I realise in retrospect that during difficult encounters (like the mental struggles at this Craven Week), that I was being tested and examined. Life, as it regularly does, was asking me questions:
- “are you courageous or fearful?”,
- ”are you going to choose to yield to your fears or overcome them?”,
- “do you believe in yourself or not?”,
- “are you going to step up and rise to the challenge or not?”,
- “are you really a good sportsman or an average one?”,
Like many of the exams that I took during my school days, the tests that I faced during my sporting journey up to this time, would yield the required minimum marks for passes but not many distinctions. There were lessons that I would still learn in later years which I wish I had learned sooner in my younger years.
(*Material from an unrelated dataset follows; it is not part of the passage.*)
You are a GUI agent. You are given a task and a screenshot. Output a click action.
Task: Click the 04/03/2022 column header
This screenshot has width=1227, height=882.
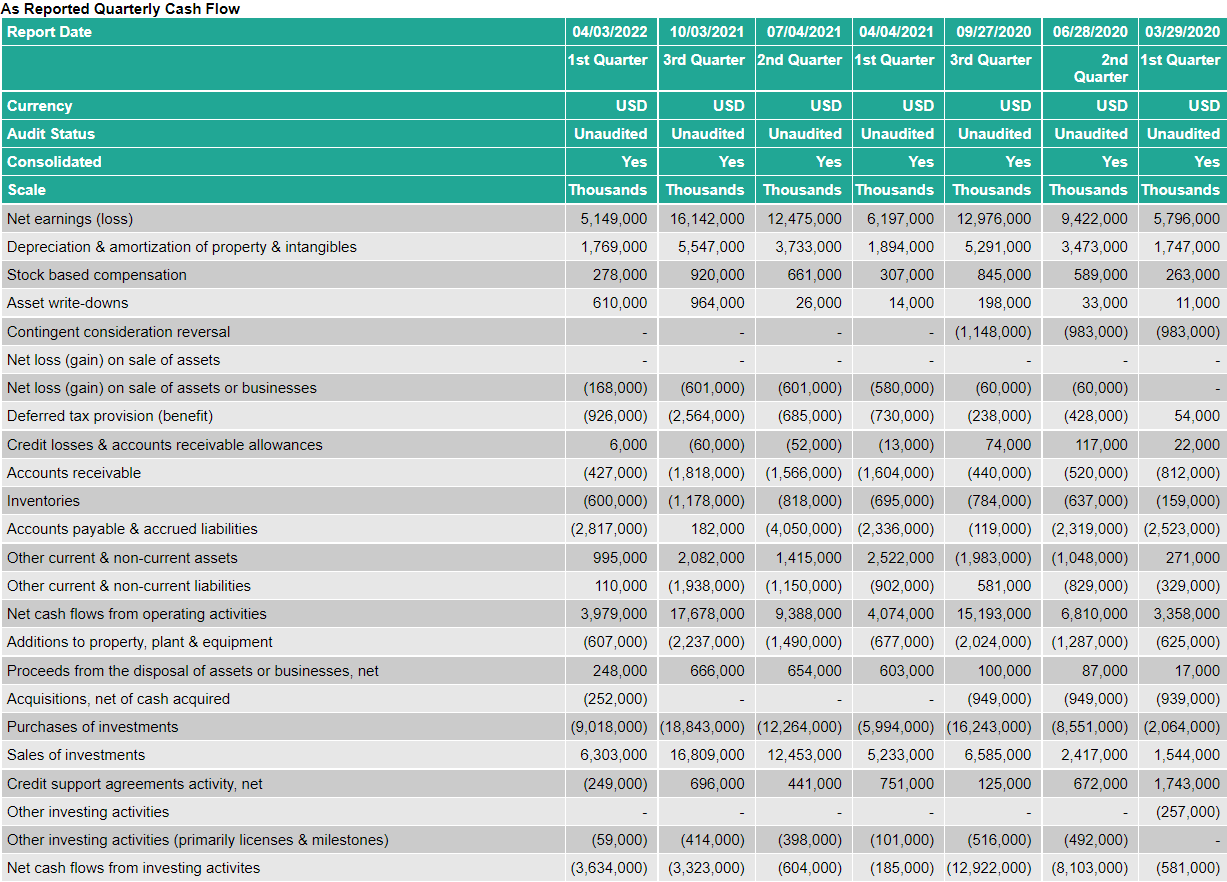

One such lesson (relating to rugby) was that I needed to work harder to improve my game. I needed to be more intentional and spend much more time learning to better understood rugby. I needed to have a deeper knowledge of the game, the rules, including its strategies and tactics so that I could be more effective, more creative and a better player. Perhaps one day I could wear the green and gold jersey- even from school level.
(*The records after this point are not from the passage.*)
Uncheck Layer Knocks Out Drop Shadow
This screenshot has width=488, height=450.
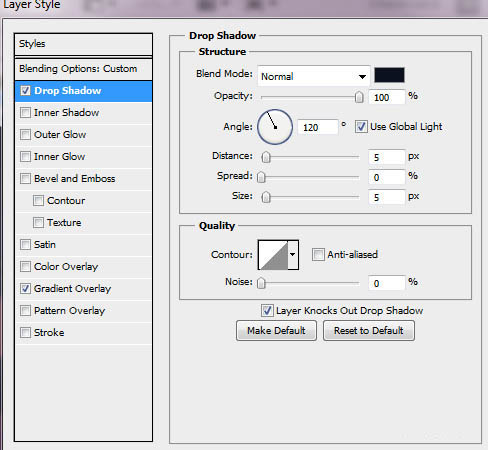267,311

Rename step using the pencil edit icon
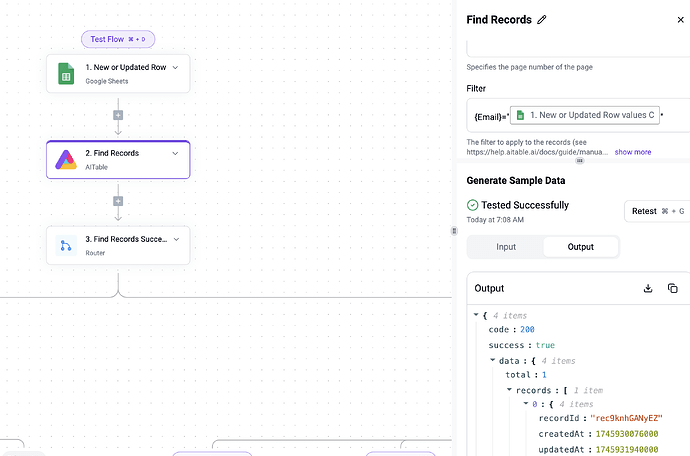coord(542,19)
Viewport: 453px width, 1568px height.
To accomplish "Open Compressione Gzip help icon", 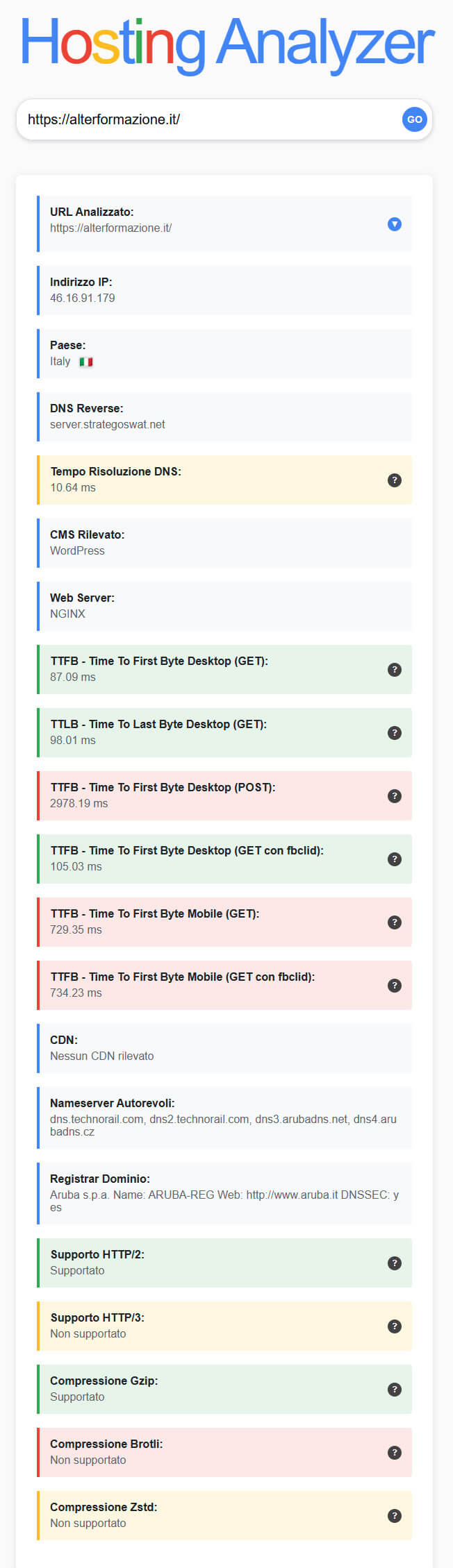I will (x=394, y=1390).
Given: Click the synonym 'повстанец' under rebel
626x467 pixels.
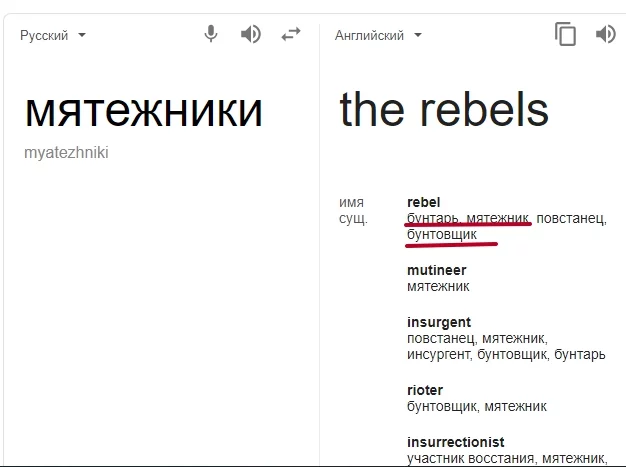Looking at the screenshot, I should point(570,218).
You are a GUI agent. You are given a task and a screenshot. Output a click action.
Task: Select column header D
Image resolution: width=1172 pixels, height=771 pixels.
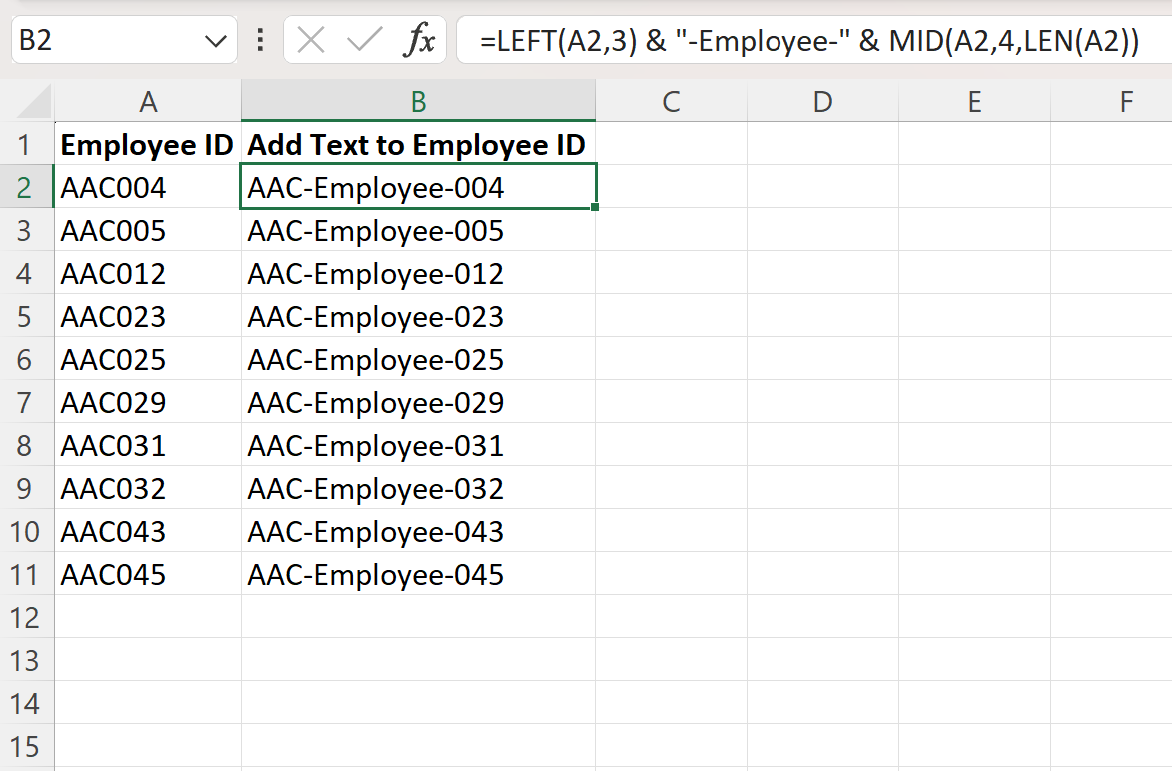pos(822,101)
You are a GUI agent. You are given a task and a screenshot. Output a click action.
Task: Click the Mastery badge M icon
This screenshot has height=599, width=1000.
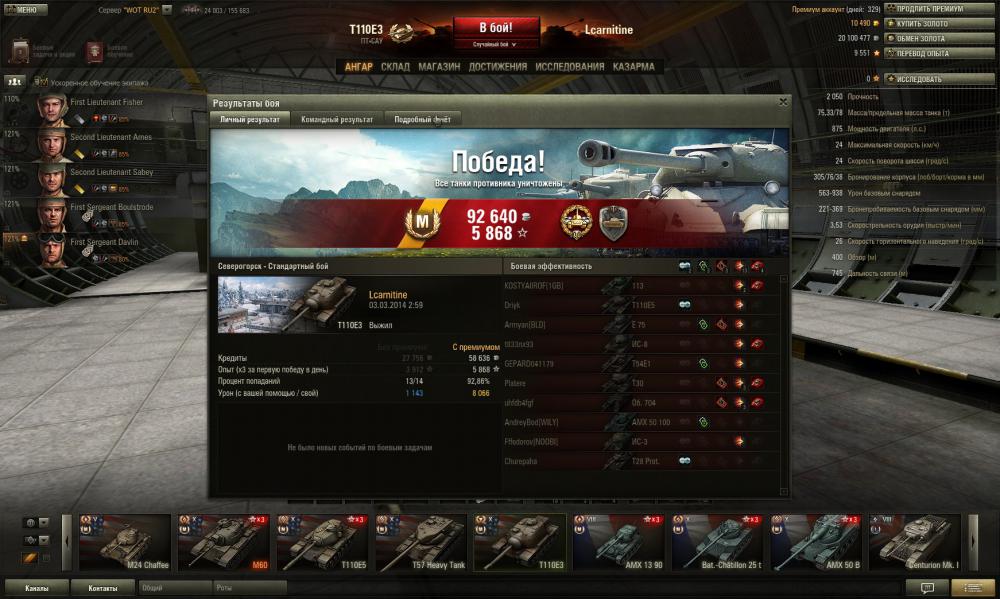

I needed to learn how to do uncomfortable and unnatural things- like learning to kick with my left foot and pass with my left hand. These were awkward at the start and I was horrible at both feeling for many weeks like a clumsy toddler. But with much practice, patience and perseverance, I would improve. In fact, by the time I left school I could kick better with my (unnatural left foot) than with my (natural) right foot.
Once I became more ambidextrously (equally good with the both hands and feet), I had twice as many options in most situations on the field.
These kinds of lessons are applicable to life too. I would apply many of the principles in the work environment and they have served me well once learnt. In 2000 I played a second time at the u18 Craven Week. I was more confident this time round. I was a better player and it was one that I enjoyed a whole lot more than the first. It would be during this tournament that I would be scouted by certain men clad in blue. Men from the north, from deep in the (former) Transvaal.
They would lure me with promises of fully paid tertiary tuition fees, all of which would eventually land me in the only place in the country that I was determined never to study in. Gauteng! The first 18 months in Gauteng were a gradual declining levels from “super hellish to tolerable”.
In times of difficulty, in particular the changes due to Covid, and the growing pressures of life, we need to learn to be kicking with our left feet too. We need to to be practicing doing things that are first awkward and natural. We need to be loving one another, being more compassionate and becoming fluent with emotional language and at peace with other cultures.
We have opportunity to rise up and grow beyond ourselves- to become better people, better husbands, better parents, better citizens etc.
But we need to “practice”. For example, practice speaking words of affirmation to our wives, talking about how we feel and admitting when we need sometimes. I like using the word “practice” because it takes away the pressure of perfection. If it is something that we are practicing, then we can keep on improving without punishing ourselves for not being good at it yet.
Let us all practice new things.
Let us rise to the tests that life is putting us through and push ourselves to attain to higher standards of manhood, masculinity and humanity. Let us grow together and practice becoming ambidextrous in more facets of our lives.